Defunct railway station in Maharashtra, India

Colaba Railway Station was a railway station on the Bombay, Baroda and Central India Railway (BB&CI) located in Colaba in then South Bombay (now South Mumbai).

The original BB&CI terminus was at Grant Road. This was subsequently extended to Churchgate in 1870 and to Colaba, at the southern tip of the island, in 1873. However, by the 1920s, the Government of Bombay ordered the Railway to hand over the section between Churchgate and Colaba to facilitate the development of Backbay Reclamation project, now Nariman Point. After the new Bombay Central station was opened in 1930, the line between Churchgate and Colaba was closed and removed.

==The Old Station==
By 1864, the BB&CI Railway established a foothold in the city, with its terminus at Grant Rd. The line was then extended to the Bombay Backbay station by 1866, and it started its regular local service to Viraur the following year. In the year 1872, the railway obtained permission from the Bombay Government to extend the line to Colaba, and to build a goods station. The station was built, but permission was provided only to erect only a semi-permanent structure mainly out of timber, this too on the condition that the 'railway' (line) would be shifted to some other location between Colaba and Marine Lines, if any further reclamation scheme was required so. This came into effect later, in 1930. According to a report from 29 September 1873, the station was opened to mainline passenger traffic from 1 October 1873.

== The Problems ==
As the passenger traffic grew, the station became cramped. Standing trains could only be accommodated at Grant rd, and it became necessary for three daily main line passenger trains to be taken back between Grant Rd and Colaba line, empty. To add to it, light engines had to move between Parel and Colaba continuously (since the shed was at Parel), hence affecting traffic.

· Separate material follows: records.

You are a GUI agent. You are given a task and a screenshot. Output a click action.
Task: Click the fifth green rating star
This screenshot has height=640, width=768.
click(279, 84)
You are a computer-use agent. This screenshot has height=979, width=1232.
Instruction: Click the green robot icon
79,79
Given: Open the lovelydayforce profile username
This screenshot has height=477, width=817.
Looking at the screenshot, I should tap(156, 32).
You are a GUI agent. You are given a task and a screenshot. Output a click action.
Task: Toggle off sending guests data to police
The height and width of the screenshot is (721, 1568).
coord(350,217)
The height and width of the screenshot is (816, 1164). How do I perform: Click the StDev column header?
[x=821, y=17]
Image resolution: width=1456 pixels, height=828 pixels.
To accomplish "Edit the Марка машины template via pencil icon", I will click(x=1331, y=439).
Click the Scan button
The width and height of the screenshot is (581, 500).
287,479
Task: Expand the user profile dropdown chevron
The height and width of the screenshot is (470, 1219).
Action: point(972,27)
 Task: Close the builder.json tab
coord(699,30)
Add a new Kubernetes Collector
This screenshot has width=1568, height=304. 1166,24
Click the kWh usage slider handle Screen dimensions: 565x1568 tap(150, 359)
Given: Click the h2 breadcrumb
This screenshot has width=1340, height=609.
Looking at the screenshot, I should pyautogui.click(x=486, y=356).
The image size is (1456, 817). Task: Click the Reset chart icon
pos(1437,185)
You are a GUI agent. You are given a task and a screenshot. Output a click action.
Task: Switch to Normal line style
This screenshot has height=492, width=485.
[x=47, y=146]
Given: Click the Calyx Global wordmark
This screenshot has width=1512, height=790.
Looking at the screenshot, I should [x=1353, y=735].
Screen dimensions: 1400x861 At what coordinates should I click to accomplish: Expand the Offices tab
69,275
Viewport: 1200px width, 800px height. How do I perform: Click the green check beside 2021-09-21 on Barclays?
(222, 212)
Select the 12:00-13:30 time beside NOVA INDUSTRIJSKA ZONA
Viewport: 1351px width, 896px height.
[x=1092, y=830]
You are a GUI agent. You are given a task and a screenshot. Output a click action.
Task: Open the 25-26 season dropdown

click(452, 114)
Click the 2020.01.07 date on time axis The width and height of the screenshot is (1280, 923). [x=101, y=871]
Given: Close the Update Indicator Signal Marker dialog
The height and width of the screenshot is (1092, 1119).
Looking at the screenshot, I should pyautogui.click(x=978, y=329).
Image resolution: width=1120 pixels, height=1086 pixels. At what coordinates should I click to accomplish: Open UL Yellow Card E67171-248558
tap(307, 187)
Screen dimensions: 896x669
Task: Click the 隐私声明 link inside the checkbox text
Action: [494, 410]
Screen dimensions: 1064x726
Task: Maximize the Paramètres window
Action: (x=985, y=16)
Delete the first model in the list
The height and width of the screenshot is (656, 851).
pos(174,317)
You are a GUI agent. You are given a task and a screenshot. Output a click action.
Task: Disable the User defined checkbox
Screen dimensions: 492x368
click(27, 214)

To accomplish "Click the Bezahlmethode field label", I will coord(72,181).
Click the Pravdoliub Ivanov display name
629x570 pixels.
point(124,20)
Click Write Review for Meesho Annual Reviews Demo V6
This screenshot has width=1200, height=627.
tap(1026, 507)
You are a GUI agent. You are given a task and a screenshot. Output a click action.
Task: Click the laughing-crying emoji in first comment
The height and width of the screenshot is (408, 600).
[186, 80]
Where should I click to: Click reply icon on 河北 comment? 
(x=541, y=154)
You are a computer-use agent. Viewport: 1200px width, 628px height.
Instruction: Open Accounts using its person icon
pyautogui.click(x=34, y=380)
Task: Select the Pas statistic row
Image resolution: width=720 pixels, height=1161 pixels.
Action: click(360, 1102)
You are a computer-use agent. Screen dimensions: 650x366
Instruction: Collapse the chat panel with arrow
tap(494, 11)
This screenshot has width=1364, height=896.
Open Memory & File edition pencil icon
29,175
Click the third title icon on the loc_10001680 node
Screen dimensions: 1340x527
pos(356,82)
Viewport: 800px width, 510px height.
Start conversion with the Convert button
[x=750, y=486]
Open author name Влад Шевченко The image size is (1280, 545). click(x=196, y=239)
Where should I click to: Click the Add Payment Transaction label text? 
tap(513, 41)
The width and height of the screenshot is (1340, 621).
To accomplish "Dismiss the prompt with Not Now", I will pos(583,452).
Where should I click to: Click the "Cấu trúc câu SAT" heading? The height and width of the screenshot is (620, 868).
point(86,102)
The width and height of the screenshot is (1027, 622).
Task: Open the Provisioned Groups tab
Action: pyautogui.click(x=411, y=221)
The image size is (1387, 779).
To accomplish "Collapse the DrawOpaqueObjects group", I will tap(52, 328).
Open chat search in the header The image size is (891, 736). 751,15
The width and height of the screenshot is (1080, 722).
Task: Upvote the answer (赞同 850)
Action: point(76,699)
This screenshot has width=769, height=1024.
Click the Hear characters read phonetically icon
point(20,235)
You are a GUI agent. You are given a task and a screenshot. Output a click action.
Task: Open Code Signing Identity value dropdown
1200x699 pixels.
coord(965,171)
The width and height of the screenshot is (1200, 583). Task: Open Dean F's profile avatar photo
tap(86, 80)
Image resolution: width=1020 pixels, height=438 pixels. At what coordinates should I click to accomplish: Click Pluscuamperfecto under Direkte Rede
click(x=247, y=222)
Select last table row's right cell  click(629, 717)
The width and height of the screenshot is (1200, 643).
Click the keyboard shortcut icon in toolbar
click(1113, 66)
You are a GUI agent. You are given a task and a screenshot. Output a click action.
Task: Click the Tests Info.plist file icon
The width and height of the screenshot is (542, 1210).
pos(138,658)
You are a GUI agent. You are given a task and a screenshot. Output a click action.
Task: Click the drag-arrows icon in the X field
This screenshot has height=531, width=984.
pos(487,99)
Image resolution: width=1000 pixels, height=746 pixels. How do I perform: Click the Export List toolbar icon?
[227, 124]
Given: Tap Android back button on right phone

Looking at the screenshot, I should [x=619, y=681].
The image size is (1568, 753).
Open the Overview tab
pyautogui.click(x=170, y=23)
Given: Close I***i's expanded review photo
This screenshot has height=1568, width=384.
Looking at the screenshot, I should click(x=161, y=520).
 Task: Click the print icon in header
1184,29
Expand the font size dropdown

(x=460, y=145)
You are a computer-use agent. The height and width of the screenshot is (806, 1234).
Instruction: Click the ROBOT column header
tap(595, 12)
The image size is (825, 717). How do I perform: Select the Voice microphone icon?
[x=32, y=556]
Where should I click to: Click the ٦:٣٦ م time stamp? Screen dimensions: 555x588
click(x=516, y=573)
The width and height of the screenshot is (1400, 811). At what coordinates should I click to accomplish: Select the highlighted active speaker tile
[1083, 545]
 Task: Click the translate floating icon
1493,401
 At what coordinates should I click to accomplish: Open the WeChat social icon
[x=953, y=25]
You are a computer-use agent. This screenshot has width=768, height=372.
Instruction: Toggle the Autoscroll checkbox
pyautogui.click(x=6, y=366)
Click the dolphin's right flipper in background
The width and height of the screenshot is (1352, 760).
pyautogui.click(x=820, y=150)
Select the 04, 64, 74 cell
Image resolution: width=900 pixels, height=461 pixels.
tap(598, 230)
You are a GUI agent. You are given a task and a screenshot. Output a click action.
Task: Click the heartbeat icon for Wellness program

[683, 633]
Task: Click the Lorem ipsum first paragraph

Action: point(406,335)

Also, often mainline trains had to be shunted off to provide space for Suburban trains, notably even before the passengers of the former could take their luggage out.

Thoughts were that this problem could be tackled by the provision of an additional siding at Marine Lines station, and making the station a terminus for long distance trains. In 1888, a government referred committee stated that this wasn't a 'satisfactory' arrangement, since it would be objected by people for using the limited area for recreation. Instead, it was recommended that expanding the station was the only permanent solution, and a block of land was provided to the railway between the Wodehouse Bridge road and Lower Colaba road. With plans and estimates of the building submitted, Rs. 4,94,843 were sanctioned by the Government in Council in April 1893, to construct a second Colaba terminus close to the site of the original station.

== The New Station ==
A new station was built on the site, and a new Colaba Station was opened on 7 April 1896. The new station was designed by the Resident Engineer and consisted of a stone facade and a carriage porch at the South, a tower with a pitch tiled roof was located at its southwest corner. There were open ticket counters, waiting rooms, and other offices. The station had three platforms, all about 500 ft long. Interestingly, the principal columns and other ironworks were created from old rails. There was a side wall on the Wodehouse Road side, constructed from brick, that would shelter passengers from the monsoon rain. The station was well lit with modern incandescent gas burner lights during both day and night. An overbridge was built at the northern end to serve as both a practical and an ornamental addition to the station.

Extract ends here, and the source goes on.